How to use Lexical Analysis

Explains how to create and use TLex objects with code fragments.

Introduction

A TLex object may be constructed as an empty object, from another TLex, or from an existing string as below. The code fragments are taken from an example that implements a simple Reverse Polish Notation calculation engine.

TInt RPNCalc(const TDesC& aCommand, TReal& aReturnValue)
    {
    ...
    TLex input (aCommand) ;
    ...

Code can then proceed to move through the TLex data to:

  • mark positions for rolling back to later

  • delimit the start of lexical tokens

  • delete parts of the string held by the TLex object.

...
input.Mark() ;                     // Remember where we are.
input.SkipCharacters() ;           // Move to end of character token.
...
_LIT(KTextMemset,"MEMSET");
if ( input.TokenLength() != 0 )    // if valid potential token
    {
    TPtrC token = input.MarkedToken() ;    // then extract token
    if ( token.CompareF(KTextMemset == 0)  // and test.
        {
        ...
        }
    ...
    }
 ...

Analysis can also be done by character using functions that move through the TLex data, extracting, returning and jumping specified character lengths. For example:

...
// ensure we are looking at a digit or sign
if (!(input.Peek().IsDigit() || (input.Peek() == '.') ) )
    {
    return KErrNotFound ;
    }
...    
// deal with sign
if (input.Peek() == '+')
    {
    input.Inc();
    }

Additionally, numeric conversion functions permit a variety of numeric formats to be extracted from the TLex data, with provision for conversion using the most common number systems (radixes).

...
if (input.Val(extractUint) == KErrNone)
    {
    stack.Push(TReal(extractUint));
    }
else if (input.Val(extractReal) == KErrNone)
        {
        stack.Push(extractReal);
        }
...

where stack, is an instance of a class implementing a stack.

Constructing TLex objects

This converts an real number into a string, which is then assigned to a TLex.

TBuf<0x100> convertRealToString;
// want a TLex from a value
if (convertRealToString.Num(value,format) < KErrNone )
    {
       ...
       }
else
    {
    convertRealToString.ZeroTerminate();
    TLex string(convertRealToString) ;
       }

This takes a descriptor as a function parameter, and copies it to a TLex.

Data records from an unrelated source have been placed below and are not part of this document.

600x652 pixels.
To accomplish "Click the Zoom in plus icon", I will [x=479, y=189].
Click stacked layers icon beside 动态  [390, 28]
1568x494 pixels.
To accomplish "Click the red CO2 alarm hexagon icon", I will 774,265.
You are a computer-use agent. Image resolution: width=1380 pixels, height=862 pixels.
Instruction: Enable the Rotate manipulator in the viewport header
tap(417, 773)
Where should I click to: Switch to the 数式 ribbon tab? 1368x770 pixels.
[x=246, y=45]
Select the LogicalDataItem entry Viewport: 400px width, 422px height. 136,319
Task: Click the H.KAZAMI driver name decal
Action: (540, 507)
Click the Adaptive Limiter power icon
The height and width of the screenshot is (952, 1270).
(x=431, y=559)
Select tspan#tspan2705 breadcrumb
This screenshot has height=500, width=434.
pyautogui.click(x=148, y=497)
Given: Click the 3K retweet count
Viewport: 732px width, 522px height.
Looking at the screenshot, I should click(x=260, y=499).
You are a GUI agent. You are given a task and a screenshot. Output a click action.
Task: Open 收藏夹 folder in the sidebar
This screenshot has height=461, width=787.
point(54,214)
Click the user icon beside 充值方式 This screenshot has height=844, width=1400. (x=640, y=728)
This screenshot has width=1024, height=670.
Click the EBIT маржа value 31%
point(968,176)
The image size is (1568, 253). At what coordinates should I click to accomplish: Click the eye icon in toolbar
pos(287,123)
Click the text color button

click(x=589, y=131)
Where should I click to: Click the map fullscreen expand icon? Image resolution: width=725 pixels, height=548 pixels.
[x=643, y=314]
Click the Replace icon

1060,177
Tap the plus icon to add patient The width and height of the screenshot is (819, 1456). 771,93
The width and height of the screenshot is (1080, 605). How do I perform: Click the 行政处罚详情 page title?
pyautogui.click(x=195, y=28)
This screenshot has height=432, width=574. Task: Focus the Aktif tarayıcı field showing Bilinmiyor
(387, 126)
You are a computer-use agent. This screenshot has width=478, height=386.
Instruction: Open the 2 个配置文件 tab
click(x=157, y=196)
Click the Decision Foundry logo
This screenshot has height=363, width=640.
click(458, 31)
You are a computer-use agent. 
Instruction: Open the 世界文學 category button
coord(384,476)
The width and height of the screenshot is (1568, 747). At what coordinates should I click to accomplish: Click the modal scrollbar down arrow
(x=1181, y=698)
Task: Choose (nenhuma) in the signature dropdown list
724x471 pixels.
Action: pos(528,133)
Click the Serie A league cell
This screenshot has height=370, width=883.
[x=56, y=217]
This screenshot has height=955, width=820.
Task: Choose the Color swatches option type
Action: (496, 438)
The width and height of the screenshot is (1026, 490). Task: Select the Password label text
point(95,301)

TInt RPNCalc(const TDesC& iCommand, TReal& returnValue)
    {
    TLex input (iCommand) ;
       }

Peeking the next character

This shows a code flow decision made according to next character to be read from the TLex:

if (!(input.Peek()).IsDigit()) // found non-digit after decimal point if 

Moving past a character that has been peeked

This shows the use of the Inc() function to move past a character that has been peeked:

if (input.Peek() == '-') 
    {
    input.Inc() ;        // move past minus sign & flag
    negative = ETrue ;
    }

Restoring a previously “got” character

This shows the use of UnGet() to restore the previously "got" character.

....
if (input.Offset() > 0)    // if not at start of line
    {
    input.UnGet() ;        // restore 'got' character
    }

If the previous character is before the start of the string, then the function raises a USER 59 panic for the TLex8 variant and a USER 64 panic for the TLex16 variant.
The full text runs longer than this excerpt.